Presso le officine Stox  anche la piegatura, così come la curvatura, può essere eseguita manualmente o, per una precisione e un’efficienza ancor maggiore, tramite macchine a controllo numerico  (MCN) che non lasciano margine d’errore al risultato.

  • Punzonatura. Come non pensare al conio delle monete di fronte a questo termine. In realtà quell’azione, che viene detta anche “batter moneta”, è il caso particolare di una lavorazione consistente nella foratura o incisione di una superficie metallica. Tramite un’apposita macchina, la punzonatrice, appunto, sul metallo vengono impresse forme o fori a seconda delle esigenze.

CNC, TIG, MIG E MAG: QUANDO L’INNOVAZIONE È VELOCE E PRECISA COME UNA SIGLA

Entrando in contatto con un’azienda che, come Stox, si occupa di carpenteria metallica nel 2020 è facile imbattersi in sigle quali quelle riportate nel titolo di questa sezione.

Non si tratta di oscure formule ideate allontanare i non addetti ai lavori, ma di semplici abbreviazioni, necessarie in un contesto in cui la specializzazione, l’innovazione e la richiesta di precisione esigono velocità e attenzione e non possono perdere tempo in prolisse spiegazioni.

Ecco perché in questa sede ci prenderemo un attimo per spiegare, anche a chi non fa parte di questo mondo ma vuole saperne di più, a cosa fanno riferimento

MIG, MAG E TIG rimandano al mondo della saldatura.

MIG (Metal-arc Inert Gas) e MAG (Metal-arc Active Gas) sono procedimenti di saldatura a filo continuo che, a partire dalla Seconda guerra mondiale, hanno preso sempre più piede per via della riduzione di costi legati alle componenti elettroniche utilizzate nelle macchine saldatrici. La differenza che separa queste due forme di saldatura sta, come è intuibile dal nome, nell’utilizzo del gas impiegato per la protezione del bagno di saldatura.

La saldatura TIG (Tungsten Inert Gas) definita anche GTAW (Gas Tungsten Arc Welding) è un’operazione di saldatura ad arco con un elettrodo di tungsteno infusibile che avviene sotto la protezione di un gas inerte e non ha bisogno di metallo di apporto. Sviluppata inizialmente per l’industria aeronautica, questa tecnica richiede l’intervento di operatori estremamente specializzati. Il vantaggio è che può sostituire la rivettatura andando a alleggerire e rafforzare l’unione di parti metalliche.

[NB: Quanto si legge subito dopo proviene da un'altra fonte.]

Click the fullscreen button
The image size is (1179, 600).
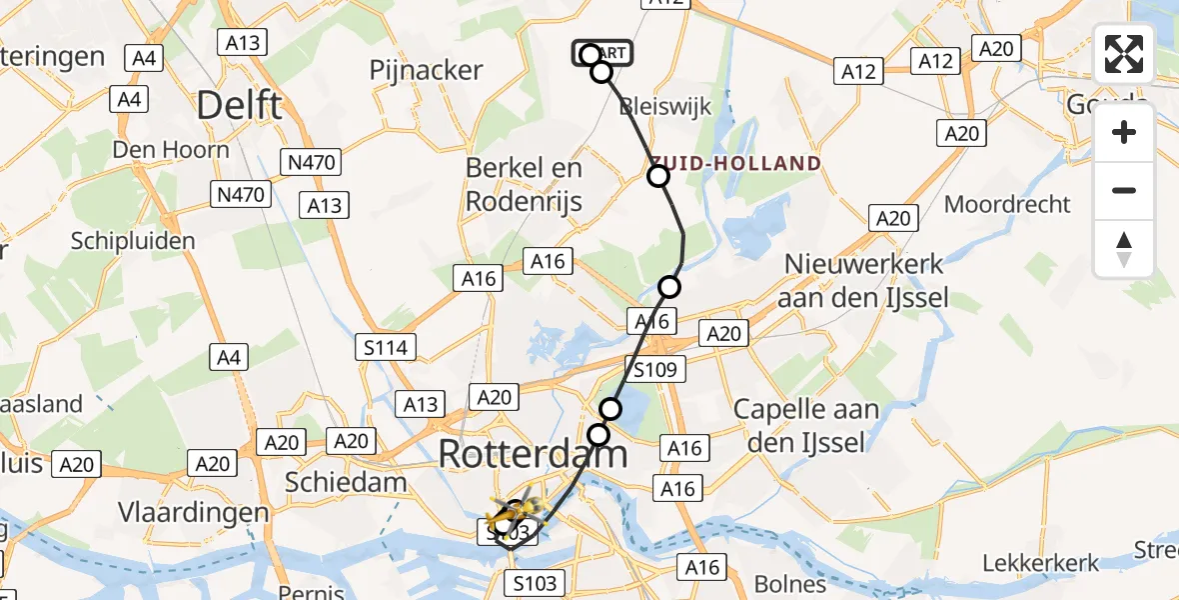1124,54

La sigla CNC (Computer Numerical Control) ci porta, invece in un altro ambito. Non si riferisce più a specifiche lavorazioni ma al modo in cui vengono eseguite. Dal cosa al come, insomma.

Le macchine a controllo numerico (e qui incontriamo una nuova sigla, MCN, ma facciamo riferimento allo stesso elemento) fanno sì che l’esattezza di un taglio, di un angolo di curvatura, dalla regolarità di una punzonatura vengano gestite e controllate da un computer.

Grazie al controllo di queste macchine la produzione diventa veramente “in serie” nel senso che gli elementi prodotti sono identici al millesimo di millimetro. Si eliminano, così, le possibilità d’errore, i costi legati agli scarti e alle eventuali perdite di tempo.